§ **PASSAGE SHOWN**
========================
The exemplary enhanced modular printing system 10 seen in Figure 2 and Figure 3 is configured for printing on ceramic tiles WP, and may preferably comprise one or more workpiece guides 98 (FIG. 3), upstream of one or more of the print bars 42, such as at the entrance area 86 (FIG. 3) of the transfer belt 18. Ceramic tiles WP that are placed on the transfer belt 18 may not initially be located with a great degree of accuracy, and/or may be twisted, i.e. rotated. The workpiece guides 98 ensure that tiles WP are in the proper location on the transfer belt 18, e.g. in the middle, and that the tiles WP are acceptably straight, e.g. within an acceptable threshold.
The exemplary enhanced modular printer system 10 seen in Figure 2 and Figure 3 may preferably comprise an enhanced tension adjustment mechanism 72 for the transfer belt
18. For example, such as during any of initial setup, belt replacement, or other service, a threaded, i.e. guide screw mechanism 102 (FIG. 4) may be rotatably moved, such as to provide a fine adjustment of linear distance between the rollers 16, e.g. 16a, 16b, to obtain a desired tension in the transfer belt 18, such as recommended by the manufacturer of the transfer belt 18.
========================
§ **DATA LINES**
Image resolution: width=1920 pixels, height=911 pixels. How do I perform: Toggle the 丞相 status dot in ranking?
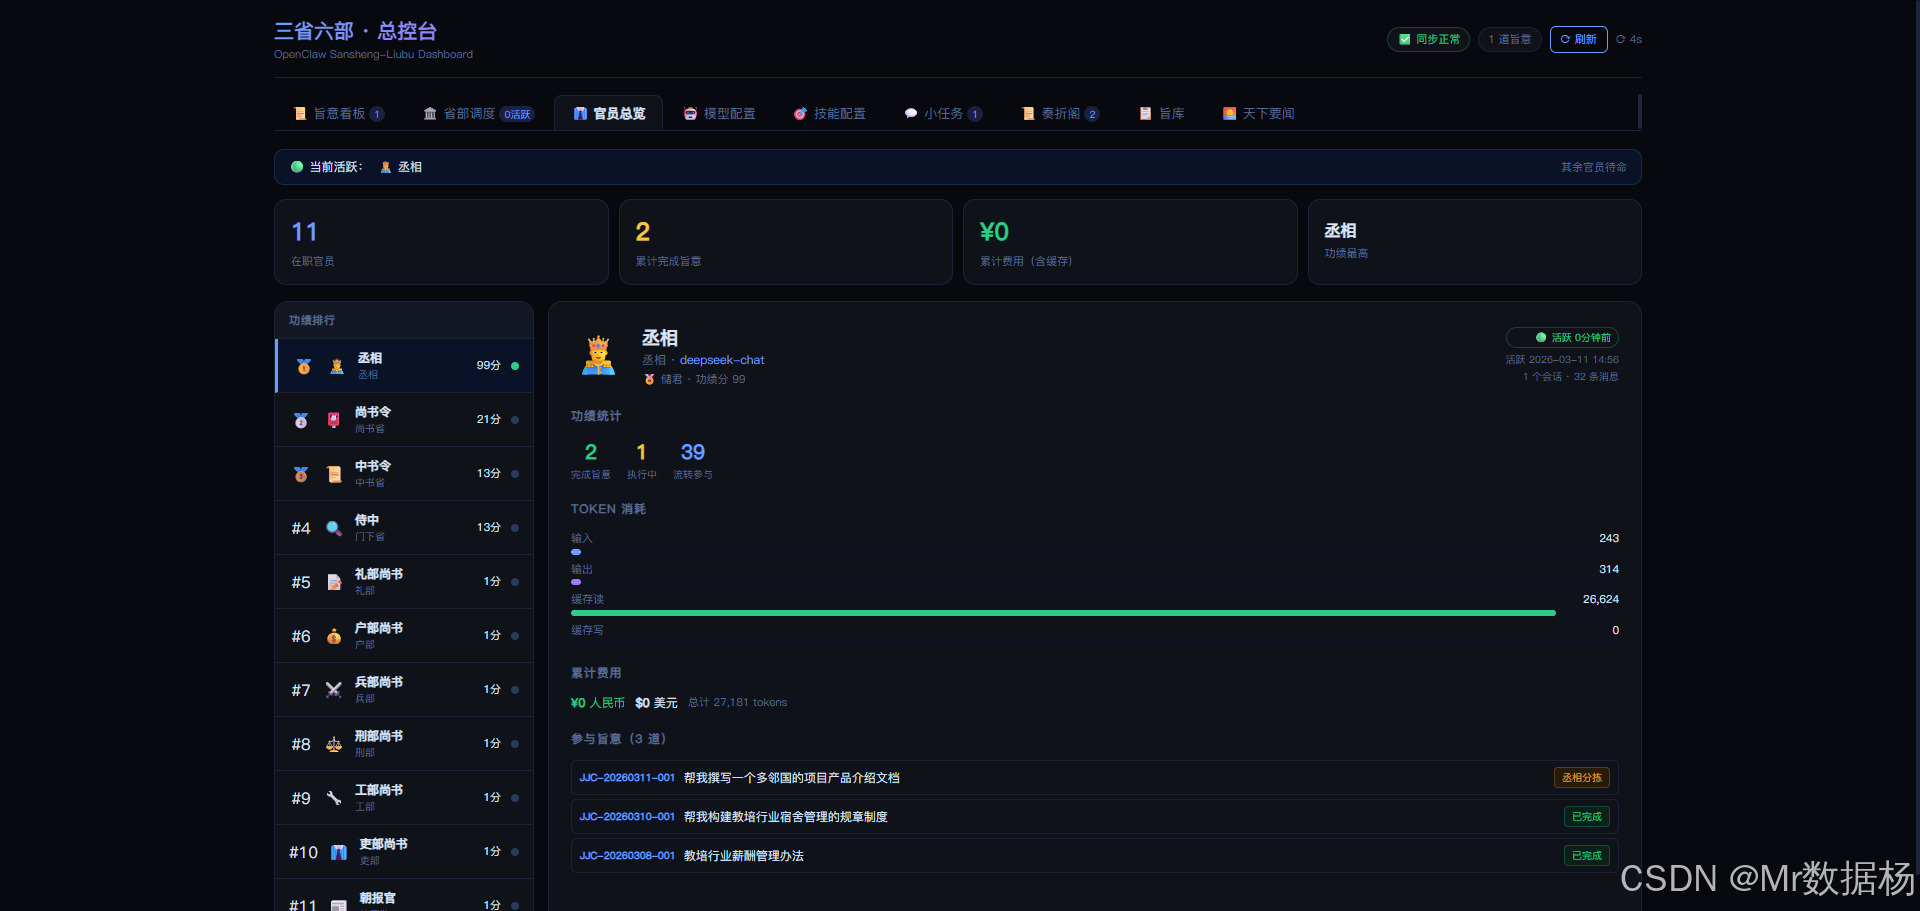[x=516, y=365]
========================
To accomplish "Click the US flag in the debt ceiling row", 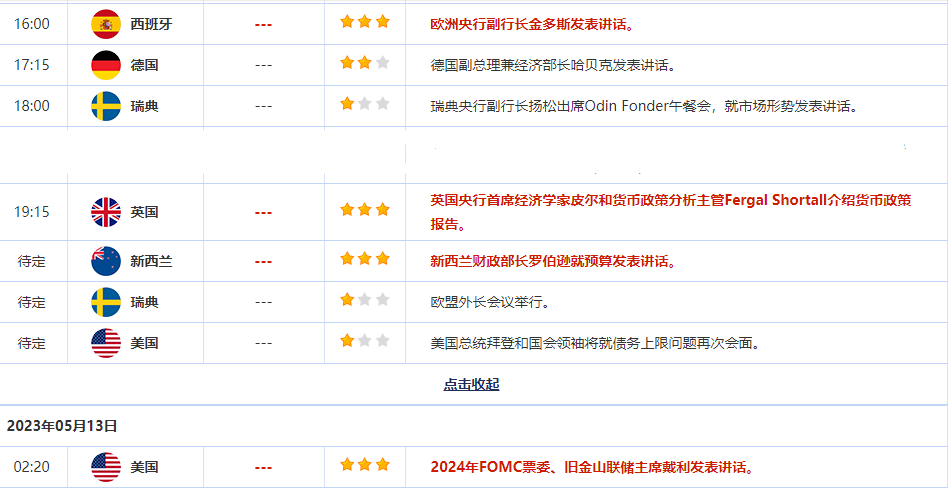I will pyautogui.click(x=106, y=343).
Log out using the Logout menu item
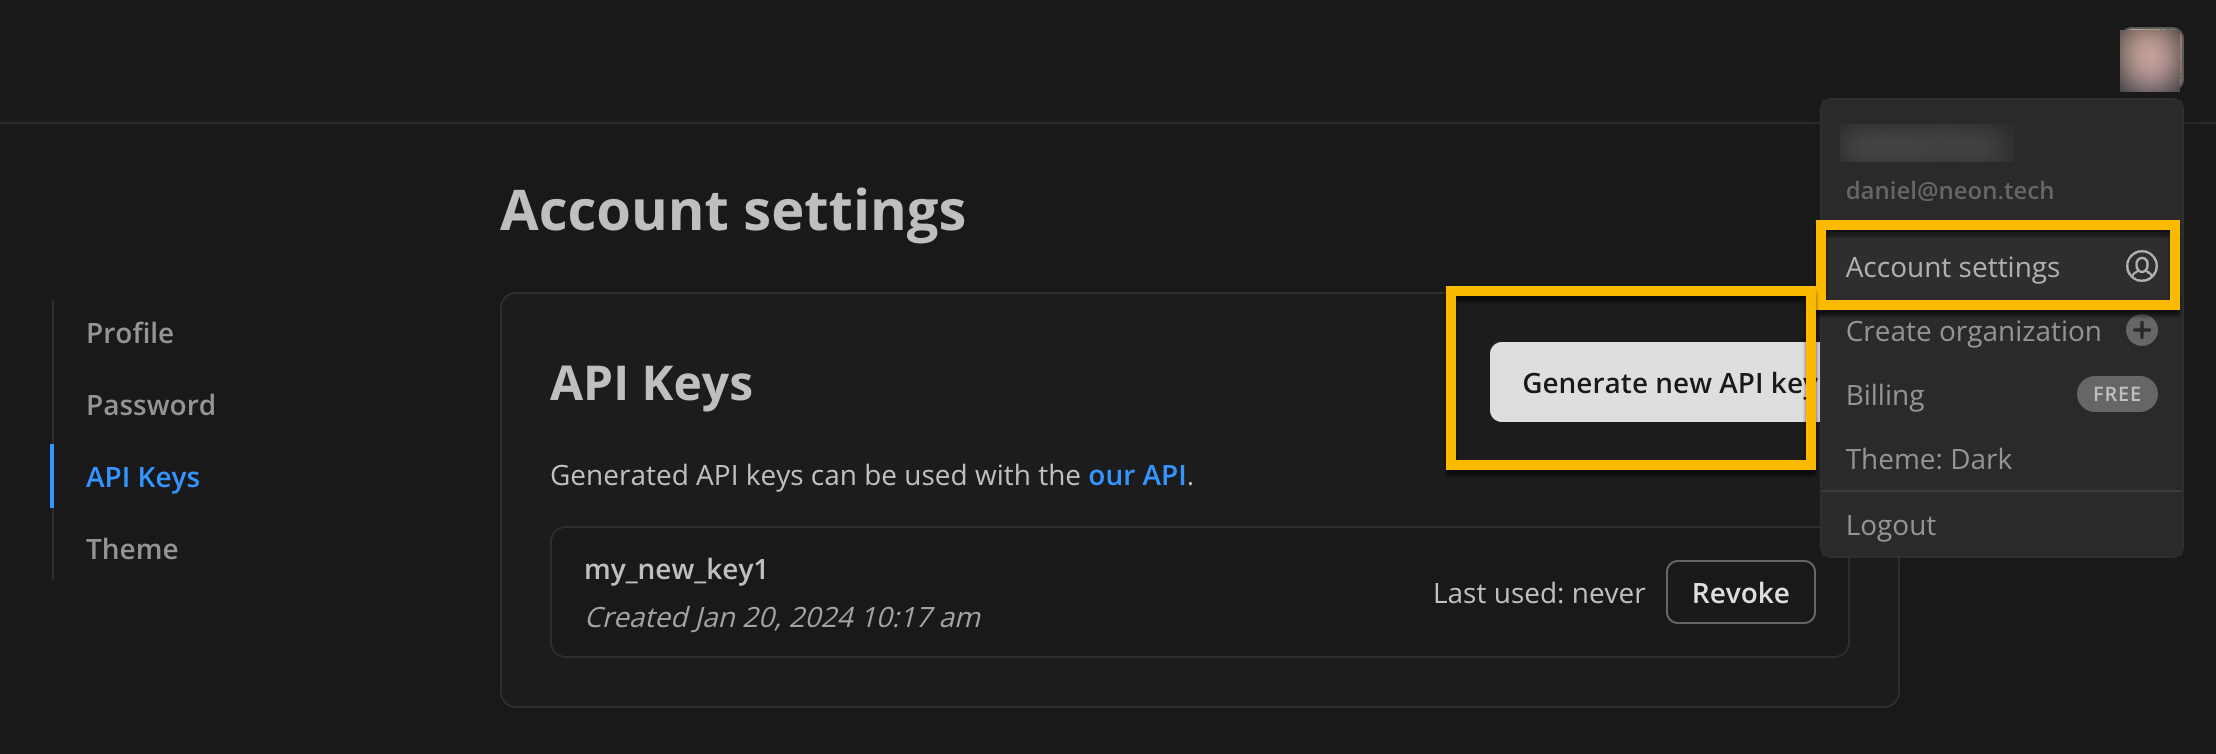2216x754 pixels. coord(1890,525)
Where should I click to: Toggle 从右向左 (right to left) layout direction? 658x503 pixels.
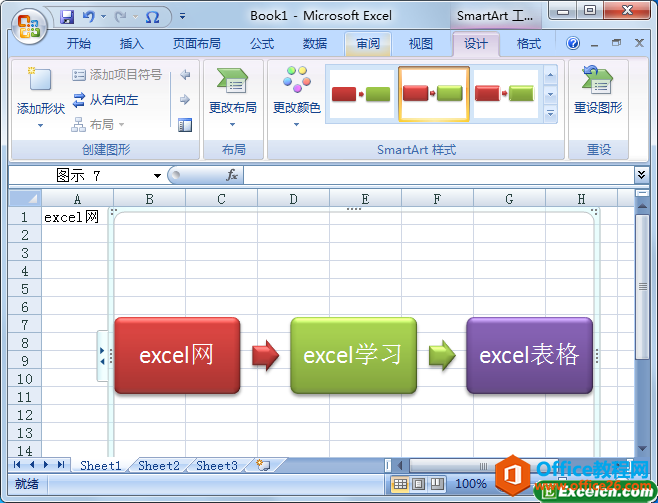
========================
§ **REQUIREMENT**
Repeat the passage on the modular printing system word for word, starting with "The exemplary enhanced modular printer" and going on through "manufacturer of the transfer belt 18.". The rows are independent of the passage on the modular printing system.

§ **PROBLEM SOLUTION**
The exemplary enhanced modular printer system 10 seen in Figure 2 and Figure 3 may preferably comprise an enhanced tension adjustment mechanism 72 for the transfer belt
18. For example, such as during any of initial setup, belt replacement, or other service, a threaded, i.e. guide screw mechanism 102 (FIG. 4) may be rotatably moved, such as to provide a fine adjustment of linear distance between the rollers 16, e.g. 16a, 16b, to obtain a desired tension in the transfer belt 18, such as recommended by the manufacturer of the transfer belt 18.